--- start of SOURCE RECORDS ---
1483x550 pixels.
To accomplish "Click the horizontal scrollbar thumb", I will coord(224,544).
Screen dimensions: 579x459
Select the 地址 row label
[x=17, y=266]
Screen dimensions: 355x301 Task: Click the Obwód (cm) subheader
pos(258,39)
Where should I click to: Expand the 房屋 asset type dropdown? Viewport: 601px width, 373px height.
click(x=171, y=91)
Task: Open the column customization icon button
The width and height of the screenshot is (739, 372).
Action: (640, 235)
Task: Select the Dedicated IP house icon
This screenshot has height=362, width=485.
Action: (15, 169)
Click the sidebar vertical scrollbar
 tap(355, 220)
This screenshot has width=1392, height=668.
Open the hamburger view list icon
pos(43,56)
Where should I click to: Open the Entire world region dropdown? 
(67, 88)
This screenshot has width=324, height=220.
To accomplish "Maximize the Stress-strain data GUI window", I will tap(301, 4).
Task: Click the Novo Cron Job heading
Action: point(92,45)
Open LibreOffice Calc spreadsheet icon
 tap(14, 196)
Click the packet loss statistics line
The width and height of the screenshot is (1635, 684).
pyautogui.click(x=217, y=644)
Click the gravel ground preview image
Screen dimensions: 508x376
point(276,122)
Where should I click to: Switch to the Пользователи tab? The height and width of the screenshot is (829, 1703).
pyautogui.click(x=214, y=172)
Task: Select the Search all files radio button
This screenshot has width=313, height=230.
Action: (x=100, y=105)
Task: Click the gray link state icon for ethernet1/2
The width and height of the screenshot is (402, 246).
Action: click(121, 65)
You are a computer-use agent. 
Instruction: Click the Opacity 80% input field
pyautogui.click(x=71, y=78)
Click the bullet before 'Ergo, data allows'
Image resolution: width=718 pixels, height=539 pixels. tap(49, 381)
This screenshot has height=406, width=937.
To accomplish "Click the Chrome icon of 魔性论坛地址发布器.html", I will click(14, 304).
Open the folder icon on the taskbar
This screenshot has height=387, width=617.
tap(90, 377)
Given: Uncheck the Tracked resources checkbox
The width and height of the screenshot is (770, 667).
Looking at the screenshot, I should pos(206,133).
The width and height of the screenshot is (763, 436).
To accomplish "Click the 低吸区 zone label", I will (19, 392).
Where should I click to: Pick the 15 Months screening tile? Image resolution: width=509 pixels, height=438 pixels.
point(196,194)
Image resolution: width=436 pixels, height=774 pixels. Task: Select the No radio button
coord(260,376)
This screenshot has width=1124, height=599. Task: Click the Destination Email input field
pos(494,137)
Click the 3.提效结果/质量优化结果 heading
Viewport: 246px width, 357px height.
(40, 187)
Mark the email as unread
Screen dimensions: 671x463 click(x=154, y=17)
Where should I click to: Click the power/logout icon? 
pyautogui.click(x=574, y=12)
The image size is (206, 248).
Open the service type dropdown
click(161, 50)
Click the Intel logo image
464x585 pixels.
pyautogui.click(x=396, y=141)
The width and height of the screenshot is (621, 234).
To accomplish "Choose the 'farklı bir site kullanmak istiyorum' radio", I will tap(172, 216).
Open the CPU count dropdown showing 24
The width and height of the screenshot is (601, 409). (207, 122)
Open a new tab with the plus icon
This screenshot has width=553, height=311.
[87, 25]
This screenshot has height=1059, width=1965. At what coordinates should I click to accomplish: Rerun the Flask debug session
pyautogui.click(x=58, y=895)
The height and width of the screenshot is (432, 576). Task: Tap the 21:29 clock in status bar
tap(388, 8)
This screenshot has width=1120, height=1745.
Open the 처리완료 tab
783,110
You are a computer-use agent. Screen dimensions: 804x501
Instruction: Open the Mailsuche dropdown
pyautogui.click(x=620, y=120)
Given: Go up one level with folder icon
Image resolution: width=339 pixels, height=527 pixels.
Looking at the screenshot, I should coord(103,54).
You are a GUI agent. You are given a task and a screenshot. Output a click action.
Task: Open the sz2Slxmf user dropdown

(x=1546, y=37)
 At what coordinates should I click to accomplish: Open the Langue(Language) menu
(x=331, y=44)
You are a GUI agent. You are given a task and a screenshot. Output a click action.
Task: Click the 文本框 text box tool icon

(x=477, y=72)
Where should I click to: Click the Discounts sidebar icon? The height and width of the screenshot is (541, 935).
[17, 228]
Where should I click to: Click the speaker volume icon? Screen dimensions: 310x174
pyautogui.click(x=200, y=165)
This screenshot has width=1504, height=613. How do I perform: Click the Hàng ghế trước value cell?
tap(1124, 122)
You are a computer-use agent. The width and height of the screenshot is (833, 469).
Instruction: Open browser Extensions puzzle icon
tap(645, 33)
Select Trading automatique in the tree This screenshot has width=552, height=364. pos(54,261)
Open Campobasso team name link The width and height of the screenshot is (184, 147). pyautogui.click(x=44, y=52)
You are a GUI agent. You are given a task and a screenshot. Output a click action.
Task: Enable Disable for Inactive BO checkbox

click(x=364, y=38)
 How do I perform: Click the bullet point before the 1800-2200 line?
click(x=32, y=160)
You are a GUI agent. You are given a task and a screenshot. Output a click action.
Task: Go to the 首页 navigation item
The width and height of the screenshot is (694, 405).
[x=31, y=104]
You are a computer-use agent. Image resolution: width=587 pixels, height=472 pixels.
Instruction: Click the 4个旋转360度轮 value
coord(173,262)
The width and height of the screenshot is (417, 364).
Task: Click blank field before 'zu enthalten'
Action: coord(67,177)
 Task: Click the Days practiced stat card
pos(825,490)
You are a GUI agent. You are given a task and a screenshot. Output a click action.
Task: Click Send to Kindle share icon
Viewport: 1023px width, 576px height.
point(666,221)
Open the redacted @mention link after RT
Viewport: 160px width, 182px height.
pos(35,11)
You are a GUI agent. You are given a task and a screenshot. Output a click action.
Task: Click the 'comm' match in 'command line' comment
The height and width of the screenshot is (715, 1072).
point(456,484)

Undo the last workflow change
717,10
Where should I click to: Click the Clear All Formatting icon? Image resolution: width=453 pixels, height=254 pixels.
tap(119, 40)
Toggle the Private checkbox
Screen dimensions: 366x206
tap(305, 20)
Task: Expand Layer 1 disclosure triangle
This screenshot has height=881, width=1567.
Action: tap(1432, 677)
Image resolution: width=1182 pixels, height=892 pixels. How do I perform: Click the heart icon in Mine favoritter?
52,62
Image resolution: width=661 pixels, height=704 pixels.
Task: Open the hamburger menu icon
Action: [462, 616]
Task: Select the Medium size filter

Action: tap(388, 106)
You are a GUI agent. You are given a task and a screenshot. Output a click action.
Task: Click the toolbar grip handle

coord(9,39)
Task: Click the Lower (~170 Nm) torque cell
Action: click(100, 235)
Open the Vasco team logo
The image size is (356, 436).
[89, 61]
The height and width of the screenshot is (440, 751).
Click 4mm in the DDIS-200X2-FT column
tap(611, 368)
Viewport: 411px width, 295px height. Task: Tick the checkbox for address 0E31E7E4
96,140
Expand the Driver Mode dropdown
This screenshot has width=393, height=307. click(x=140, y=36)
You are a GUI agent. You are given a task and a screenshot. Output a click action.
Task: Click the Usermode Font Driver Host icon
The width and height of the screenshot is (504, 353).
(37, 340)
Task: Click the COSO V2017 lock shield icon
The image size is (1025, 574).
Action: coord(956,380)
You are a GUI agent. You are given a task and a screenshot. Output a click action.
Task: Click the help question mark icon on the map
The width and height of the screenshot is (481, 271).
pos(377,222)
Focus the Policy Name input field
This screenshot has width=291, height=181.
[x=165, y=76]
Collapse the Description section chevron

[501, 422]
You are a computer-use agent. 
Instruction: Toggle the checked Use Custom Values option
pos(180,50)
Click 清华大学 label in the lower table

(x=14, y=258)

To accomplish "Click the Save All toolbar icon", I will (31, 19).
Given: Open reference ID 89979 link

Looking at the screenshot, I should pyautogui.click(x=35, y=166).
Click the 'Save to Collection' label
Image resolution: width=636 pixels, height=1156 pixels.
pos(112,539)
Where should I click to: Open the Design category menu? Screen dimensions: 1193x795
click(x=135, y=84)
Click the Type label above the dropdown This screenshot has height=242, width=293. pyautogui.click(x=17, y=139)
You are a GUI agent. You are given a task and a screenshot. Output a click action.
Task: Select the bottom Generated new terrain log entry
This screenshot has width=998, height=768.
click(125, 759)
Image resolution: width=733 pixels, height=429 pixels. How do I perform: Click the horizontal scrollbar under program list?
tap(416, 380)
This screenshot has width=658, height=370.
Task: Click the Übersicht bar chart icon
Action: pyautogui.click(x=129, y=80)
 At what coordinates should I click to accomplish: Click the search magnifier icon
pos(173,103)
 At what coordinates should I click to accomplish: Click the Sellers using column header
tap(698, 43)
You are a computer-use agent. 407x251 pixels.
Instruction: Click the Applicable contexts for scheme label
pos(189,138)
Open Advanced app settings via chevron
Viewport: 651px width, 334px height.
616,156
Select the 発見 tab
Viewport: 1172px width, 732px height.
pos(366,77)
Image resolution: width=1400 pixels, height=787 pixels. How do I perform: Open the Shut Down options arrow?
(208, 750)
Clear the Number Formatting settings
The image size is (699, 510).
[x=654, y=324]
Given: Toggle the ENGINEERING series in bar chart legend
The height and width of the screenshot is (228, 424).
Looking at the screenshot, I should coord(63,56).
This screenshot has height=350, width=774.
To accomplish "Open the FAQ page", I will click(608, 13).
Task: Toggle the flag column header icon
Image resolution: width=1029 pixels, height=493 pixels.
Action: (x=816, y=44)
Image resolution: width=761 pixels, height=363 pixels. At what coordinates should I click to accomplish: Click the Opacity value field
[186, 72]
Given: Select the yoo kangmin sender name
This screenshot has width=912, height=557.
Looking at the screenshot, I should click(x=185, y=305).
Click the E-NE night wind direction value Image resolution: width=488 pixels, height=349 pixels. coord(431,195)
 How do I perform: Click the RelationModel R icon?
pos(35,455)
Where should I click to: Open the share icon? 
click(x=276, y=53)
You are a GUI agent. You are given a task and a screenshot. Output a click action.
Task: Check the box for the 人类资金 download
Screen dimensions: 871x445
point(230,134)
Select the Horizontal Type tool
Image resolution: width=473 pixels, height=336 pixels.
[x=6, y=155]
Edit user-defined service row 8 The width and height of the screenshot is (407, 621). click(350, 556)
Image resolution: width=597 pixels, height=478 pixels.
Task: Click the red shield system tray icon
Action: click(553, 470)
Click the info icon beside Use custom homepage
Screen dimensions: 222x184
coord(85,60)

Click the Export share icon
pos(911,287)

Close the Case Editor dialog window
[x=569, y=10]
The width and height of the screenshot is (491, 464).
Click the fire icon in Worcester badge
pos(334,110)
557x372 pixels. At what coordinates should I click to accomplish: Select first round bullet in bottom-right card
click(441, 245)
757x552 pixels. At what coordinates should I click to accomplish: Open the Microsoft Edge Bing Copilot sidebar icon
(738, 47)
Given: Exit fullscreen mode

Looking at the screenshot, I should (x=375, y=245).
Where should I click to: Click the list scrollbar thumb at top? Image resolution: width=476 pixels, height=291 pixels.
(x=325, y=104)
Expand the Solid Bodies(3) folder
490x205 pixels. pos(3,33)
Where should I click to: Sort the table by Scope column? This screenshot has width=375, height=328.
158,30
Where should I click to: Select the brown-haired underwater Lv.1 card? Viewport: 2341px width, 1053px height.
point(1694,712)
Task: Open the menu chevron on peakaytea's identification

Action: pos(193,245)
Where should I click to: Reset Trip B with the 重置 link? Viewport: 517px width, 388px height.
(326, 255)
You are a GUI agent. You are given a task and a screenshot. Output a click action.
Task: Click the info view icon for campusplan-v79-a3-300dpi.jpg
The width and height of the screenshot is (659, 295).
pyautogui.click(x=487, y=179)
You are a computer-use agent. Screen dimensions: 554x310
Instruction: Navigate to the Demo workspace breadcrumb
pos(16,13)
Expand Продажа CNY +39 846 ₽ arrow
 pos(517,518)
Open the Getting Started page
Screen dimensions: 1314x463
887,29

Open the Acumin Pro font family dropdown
--- end of SOURCE RECORDS ---
Copy out the lines of the records above verbatim, from the line containing "Open the CPU count dropdown showing 24" through the line containing "(x=331, y=44)", including both of those lines.

### RESULT OF THIS EXERCISE
Open the CPU count dropdown showing 24
The width and height of the screenshot is (601, 409). (207, 122)
Open a new tab with the plus icon
This screenshot has width=553, height=311.
[87, 25]
This screenshot has height=1059, width=1965. At what coordinates should I click to accomplish: Rerun the Flask debug session
pyautogui.click(x=58, y=895)
The height and width of the screenshot is (432, 576). Task: Tap the 21:29 clock in status bar
tap(388, 8)
This screenshot has width=1120, height=1745.
Open the 처리완료 tab
783,110
You are a computer-use agent. Screen dimensions: 804x501
Instruction: Open the Mailsuche dropdown
pyautogui.click(x=620, y=120)
Given: Go up one level with folder icon
Image resolution: width=339 pixels, height=527 pixels.
Looking at the screenshot, I should coord(103,54).
You are a GUI agent. You are given a task and a screenshot. Output a click action.
Task: Open the sz2Slxmf user dropdown

(x=1546, y=37)
 At what coordinates should I click to accomplish: Open the Langue(Language) menu
(x=331, y=44)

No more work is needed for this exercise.